/185A

Linguistics 185A - Computational Linguistics

Primary LanguageHaskell

UCLA's CS 185A - Computational Linguistics

Professor: Ethan Poole

Quarter: Spring 2020

Computational linguistics is a large, multifaceted and rapidly expanding field. There are many different kinds of work that might be classified as “computational linguistics”, differing in

  1. goals (e.g., build a useful gadget, test a linguistic theory), and
  2. empirical domains (e.g., sounds, words, sentences),

Skills Demonstrated

  1. recursive generation of infinitely many expressions by a finite machine,
  2. interchangeability/intersubstitutability of subexpressions within larger expressions, and
  3. the relationship between discrete structures and probabilistic models.

Projects

Description of the following work:

Assignment 1

This project is used to exemplify my knowledge of Labmda Reductions and Lambda Calculus, which is one of the defining features of Haskell. The lambda calculus is often called the "assembly language" of functional programming, and variations and extensions on it form the basis of many functional compiler intermediate forms for languages like Haskell, OCaml, StandardML, etc. In the lambda calculus all lambdas are of a single argument which may itself return another lambda. Out of convenience we often express multiple lambda expressions with their variables on one lambda symbol. This is merely a lexical convention and does not change the underlying meaning.

Assignment 2

This is a project that explores how Recursion is implemented in Haskell. This is explored through the map, length, and filter function. However, we will be implementing these functions without calling the language's built-in list functions. This can be used to parse parts of speech such as conjugation, negation, and disjunctions. This will be done by calculating the longest root-to-leaf sequence of nodes that are in the given sentence.

Assignment 3

This project parses sentences by breaking down the parsing of natural languages into its components. Firstly, these can be represented with machine automata. When converted to Haskell, we examine sentences by writing functions that will return the number of occurences of a pattern, the depth of the pattern, and optional phrases (such as conjunctions) that can be added into a sentence (therefore changing it's semantic meaning, but not changing its grammatical structure).

Assignment 4

This project focuses on automata theory and how languages can repeat certain patterns to create infinitely nested phrases. We create Finite State Automatas (also known as FSAs) in Haskell that will recognize requested behavior of sentences. We can now differentiate fragments from segments and sentences.

Assignment 5

This project examines SLGs (also known as strictly-local grammars) to examine how language can be represented without the use of Finite State Automatons. These SLGs can check whether expected patterns of given fragments can be combined together to create grammatical sentences. Understanding of the difference, connection, and similarities of SLGs and FSAs are shown by creating conversions between the two.

Assignment 6

This project expands upon how sentences can have non-repeating or non-existent parts of speech in a sentence (parts of speech that are optional). This is done by examining the relationship between the different words to see which are root nonterminal symbols and which are leaf terminal symbols.
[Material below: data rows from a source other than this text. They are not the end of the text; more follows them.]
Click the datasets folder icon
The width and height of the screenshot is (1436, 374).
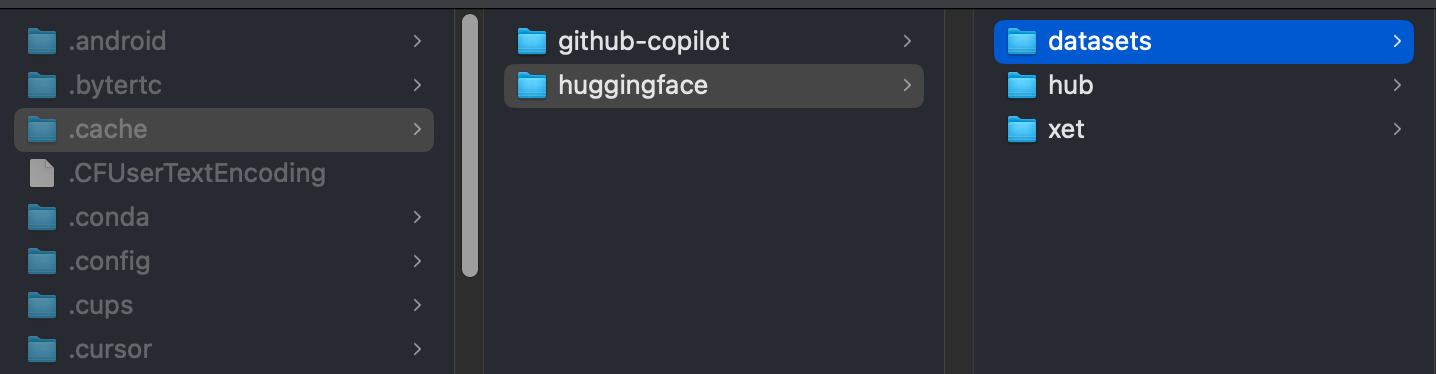[1022, 42]
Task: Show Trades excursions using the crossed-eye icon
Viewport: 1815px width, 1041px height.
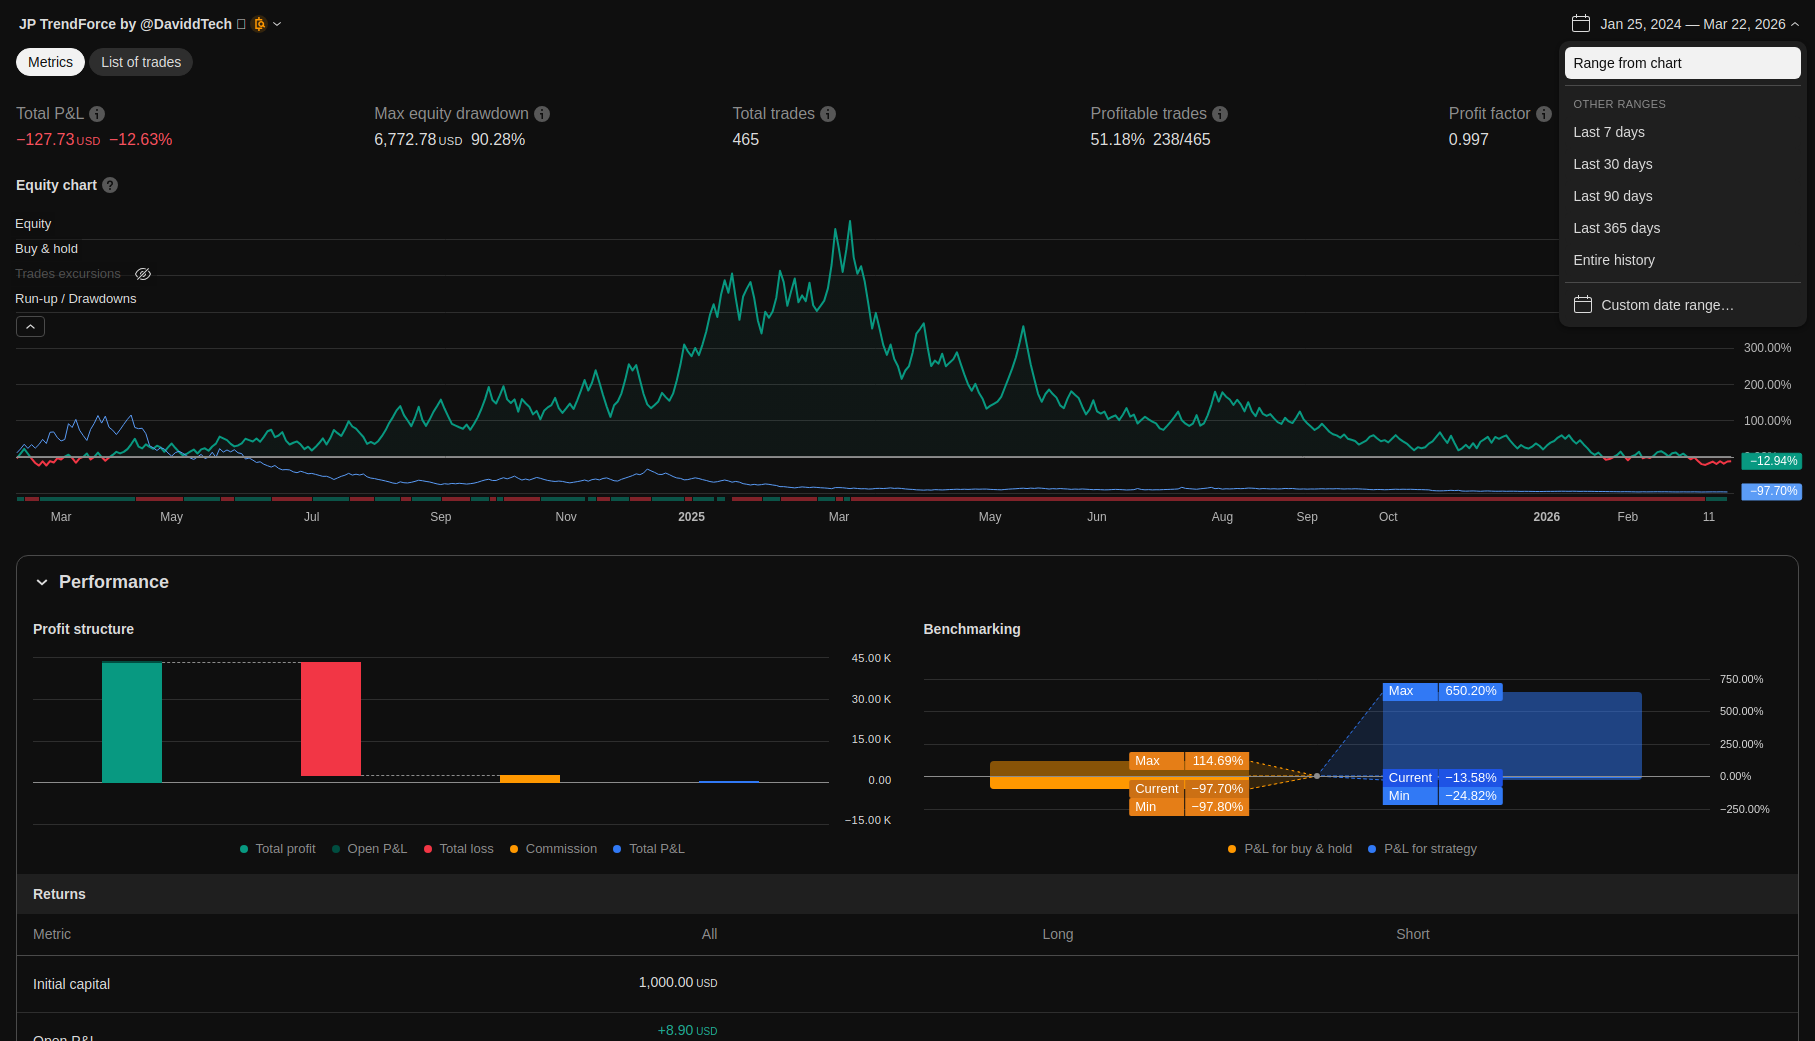Action: tap(143, 274)
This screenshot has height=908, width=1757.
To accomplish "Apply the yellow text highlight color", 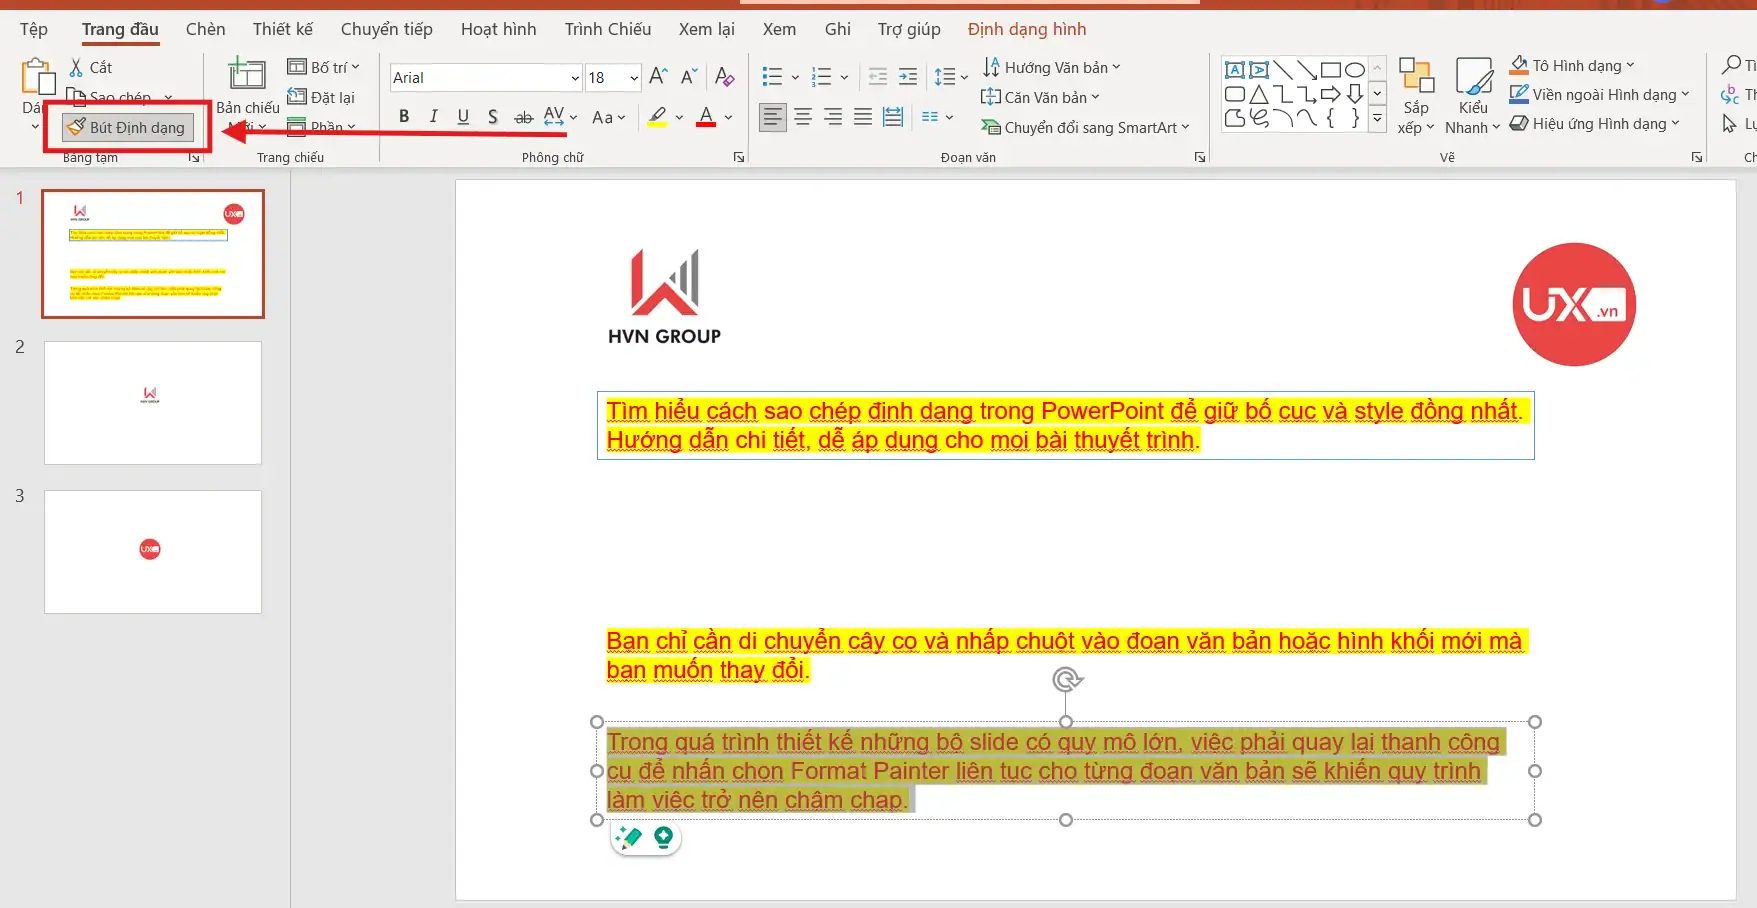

We are then able to use the given rules to construct a tree that represents how rules of a grammar can be represented visually (and visa versa). We can split sentences after n occurrences of a specific symbol, and see if some sentences are derivable from others (depending on the types of terminals and nonterminals they contain.

Midterm

This project combines the major concepts that lay at the foundation of the class. Given a corpus, a large body of text, we will be parsing sentences. Using the gathered data, we will dtermine the liklihood of certain sentences occurring and predicting what part of speech each word (even if it is non-english) has. This is done by calculating the start and end probability of a sentence to determine if there is any way that the sentence can be valid. After, we will use recusion to determine if any of the rules will take us from the first to last word. If so, this is a valid sentence. We can then use the generated patterns to determine the probability of what part of speech each word belongs to. The highest probable match is the one that we will return.